About this task: Among the entries below, find all lines that include "will" and copy them.

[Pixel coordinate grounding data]
=== Begin Enclosure ===

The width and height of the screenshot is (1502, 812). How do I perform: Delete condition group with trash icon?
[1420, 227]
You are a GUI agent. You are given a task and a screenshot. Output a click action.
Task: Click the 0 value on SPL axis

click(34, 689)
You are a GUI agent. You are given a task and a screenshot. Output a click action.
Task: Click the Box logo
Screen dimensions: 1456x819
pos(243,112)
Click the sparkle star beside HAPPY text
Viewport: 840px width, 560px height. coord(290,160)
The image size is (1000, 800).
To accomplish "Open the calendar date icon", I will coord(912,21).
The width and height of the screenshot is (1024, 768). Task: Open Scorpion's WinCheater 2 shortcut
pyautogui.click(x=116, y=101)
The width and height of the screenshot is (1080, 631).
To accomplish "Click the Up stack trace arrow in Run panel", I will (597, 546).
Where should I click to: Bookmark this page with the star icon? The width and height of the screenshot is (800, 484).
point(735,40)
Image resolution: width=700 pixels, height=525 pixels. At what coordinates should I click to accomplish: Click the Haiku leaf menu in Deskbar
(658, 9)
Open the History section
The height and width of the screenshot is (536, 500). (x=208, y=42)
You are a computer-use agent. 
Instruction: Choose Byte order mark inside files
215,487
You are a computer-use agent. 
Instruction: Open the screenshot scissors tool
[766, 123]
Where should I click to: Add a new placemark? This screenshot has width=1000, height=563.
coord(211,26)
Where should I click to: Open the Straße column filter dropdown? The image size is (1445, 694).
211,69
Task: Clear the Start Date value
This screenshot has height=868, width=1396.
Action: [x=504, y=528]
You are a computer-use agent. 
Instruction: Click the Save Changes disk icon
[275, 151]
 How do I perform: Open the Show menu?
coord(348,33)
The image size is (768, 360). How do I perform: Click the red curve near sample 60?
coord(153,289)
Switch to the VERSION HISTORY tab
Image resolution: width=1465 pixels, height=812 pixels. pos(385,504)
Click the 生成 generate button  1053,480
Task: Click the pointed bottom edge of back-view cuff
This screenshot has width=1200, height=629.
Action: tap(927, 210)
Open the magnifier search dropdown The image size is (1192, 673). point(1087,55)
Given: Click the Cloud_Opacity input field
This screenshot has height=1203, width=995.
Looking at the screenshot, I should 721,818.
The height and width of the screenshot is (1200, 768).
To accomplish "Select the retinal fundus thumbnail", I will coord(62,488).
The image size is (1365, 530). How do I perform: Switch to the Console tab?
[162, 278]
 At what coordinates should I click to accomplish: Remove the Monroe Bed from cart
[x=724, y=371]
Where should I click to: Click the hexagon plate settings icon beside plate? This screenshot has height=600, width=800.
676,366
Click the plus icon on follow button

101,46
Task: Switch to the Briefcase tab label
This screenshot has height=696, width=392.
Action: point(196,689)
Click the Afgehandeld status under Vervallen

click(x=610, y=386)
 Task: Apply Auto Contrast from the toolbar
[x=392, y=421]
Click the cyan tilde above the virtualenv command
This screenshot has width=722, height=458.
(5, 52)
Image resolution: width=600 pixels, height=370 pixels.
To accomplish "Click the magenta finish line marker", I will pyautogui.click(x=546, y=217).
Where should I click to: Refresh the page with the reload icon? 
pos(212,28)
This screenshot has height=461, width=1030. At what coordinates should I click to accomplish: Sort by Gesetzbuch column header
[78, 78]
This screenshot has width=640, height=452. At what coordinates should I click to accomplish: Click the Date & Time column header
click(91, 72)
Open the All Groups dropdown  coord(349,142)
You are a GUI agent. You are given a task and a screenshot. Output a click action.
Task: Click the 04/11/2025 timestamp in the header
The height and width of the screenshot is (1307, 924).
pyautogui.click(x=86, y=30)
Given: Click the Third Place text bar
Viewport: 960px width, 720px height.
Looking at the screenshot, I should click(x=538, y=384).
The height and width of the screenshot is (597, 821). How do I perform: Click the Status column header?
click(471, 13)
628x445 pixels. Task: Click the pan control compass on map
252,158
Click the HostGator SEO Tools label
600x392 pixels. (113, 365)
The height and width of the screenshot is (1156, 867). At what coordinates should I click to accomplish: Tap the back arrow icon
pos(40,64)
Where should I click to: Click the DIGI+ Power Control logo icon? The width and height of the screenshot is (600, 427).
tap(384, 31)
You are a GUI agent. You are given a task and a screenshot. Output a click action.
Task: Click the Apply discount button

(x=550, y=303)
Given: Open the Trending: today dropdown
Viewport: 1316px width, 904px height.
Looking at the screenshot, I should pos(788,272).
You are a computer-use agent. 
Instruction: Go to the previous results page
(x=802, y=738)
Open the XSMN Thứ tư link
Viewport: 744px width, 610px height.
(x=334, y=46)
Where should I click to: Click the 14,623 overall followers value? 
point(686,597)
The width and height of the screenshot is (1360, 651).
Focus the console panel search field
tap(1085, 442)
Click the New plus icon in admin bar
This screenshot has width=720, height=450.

=== End Enclosure ===

Exercise output:
To accomplish "Open the calendar date icon", I will coord(912,21).
To accomplish "Click the Up stack trace arrow in Run panel", I will (597, 546).
To accomplish "Select the retinal fundus thumbnail", I will coord(62,488).
To accomplish "Click the magenta finish line marker", I will pyautogui.click(x=546, y=217).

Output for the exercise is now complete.